> Required action: Write out the passage on coronavirus travel cancellations word for word, from "If there is" to "of their policy.".

> Source document:
=== Section Start ===
If there is no FCO advice against travel to a particular destination, but a traveller doesn’t want to go because they have concerns over coronavirus, will they be able to cancel?

A traveller may cancel if they wish, but there is no obligation for a holiday organiser to offer a refund and normal cancellation charges will apply. It is unlikely that the traveller will be able to claim any cancellation charge on their insurance, but they should check the terms of their policy.

Are there any precedents for the current situation in terms of consumer rights and cancellations?

Helpful guidance was given in the case of Lambert v Travelsphere Ltd. This concerned a tour to China to commence on April 27, 2003. In early April there was a SARs outbreak affecting the destination. On April 12, Mr Lambert cancelled his holiday and was charged a 60% cancellation fee. On April 24, SARs was still rife and Travelsphere cancelled the tour, offering all the other customers a full refund. Lambert sued for the return of the cancellation fee, relying on the fact that the tour was ultimately cancelled. He lost on appeal.

In his judgment, HHJ Darroch, referring to guidance on where an organiser is constrained, said: “The interpretation I put on it as a matter of law, is this. You may not shut your eyes to the absolutely obvious, but you may keep the contract open until the last possible moment. Whilst there is a flicker of hope that you may be able to carry it out, you are exercising a choice.”

It follows that when faced with a potentially constraining situation, a tour organiser is entitled to keep matters under review and only cancel when it is obvious that a holiday cannot operate.

If a traveller has a flight departing tomorrow and the local airport is in the hands of revolutionaries, the organiser is probably constrained. The situation may however be entirely different in seven days time. Much the same can be said for FCO advice.
=== Section End ===
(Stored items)
=== Section Start ===
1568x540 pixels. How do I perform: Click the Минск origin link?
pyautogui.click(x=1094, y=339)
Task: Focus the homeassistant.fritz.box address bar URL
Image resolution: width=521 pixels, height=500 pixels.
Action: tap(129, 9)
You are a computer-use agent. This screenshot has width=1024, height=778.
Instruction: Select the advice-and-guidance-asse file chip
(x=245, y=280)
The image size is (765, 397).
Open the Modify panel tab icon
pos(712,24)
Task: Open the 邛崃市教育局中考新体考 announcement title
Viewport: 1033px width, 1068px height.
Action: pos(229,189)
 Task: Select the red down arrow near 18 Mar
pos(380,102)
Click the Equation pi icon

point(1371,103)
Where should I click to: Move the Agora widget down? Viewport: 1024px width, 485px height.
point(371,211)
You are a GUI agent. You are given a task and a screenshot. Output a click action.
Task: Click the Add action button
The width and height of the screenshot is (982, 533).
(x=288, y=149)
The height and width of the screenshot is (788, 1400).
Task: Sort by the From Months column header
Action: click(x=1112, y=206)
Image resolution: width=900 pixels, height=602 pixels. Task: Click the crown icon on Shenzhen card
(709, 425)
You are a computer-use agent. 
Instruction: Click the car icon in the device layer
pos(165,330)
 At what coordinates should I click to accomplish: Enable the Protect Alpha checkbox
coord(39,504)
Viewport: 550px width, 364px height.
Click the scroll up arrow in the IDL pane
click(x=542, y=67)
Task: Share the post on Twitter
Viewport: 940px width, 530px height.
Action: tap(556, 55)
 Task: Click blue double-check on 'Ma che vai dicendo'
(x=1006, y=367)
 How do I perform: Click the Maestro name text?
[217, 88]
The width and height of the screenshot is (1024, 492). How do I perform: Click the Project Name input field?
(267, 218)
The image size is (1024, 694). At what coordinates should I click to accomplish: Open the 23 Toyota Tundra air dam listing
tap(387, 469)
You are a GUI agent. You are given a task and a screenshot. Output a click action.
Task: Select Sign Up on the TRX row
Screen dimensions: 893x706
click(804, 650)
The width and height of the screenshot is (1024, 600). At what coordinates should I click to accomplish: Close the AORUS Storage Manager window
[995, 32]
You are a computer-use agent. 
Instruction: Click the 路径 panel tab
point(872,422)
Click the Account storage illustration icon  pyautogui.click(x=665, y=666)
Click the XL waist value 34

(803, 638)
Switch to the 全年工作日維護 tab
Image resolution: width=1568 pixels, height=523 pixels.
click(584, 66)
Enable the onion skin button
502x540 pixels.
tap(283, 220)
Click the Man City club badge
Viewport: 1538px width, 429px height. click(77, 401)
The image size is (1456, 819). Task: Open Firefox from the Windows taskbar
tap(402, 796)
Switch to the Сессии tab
=== Section End ===
> Task response:
If there is no FCO advice against travel to a particular destination, but a traveller doesn’t want to go because they have concerns over coronavirus, will they be able to cancel?

A traveller may cancel if they wish, but there is no obligation for a holiday organiser to offer a refund and normal cancellation charges will apply. It is unlikely that the traveller will be able to claim any cancellation charge on their insurance, but they should check the terms of their policy.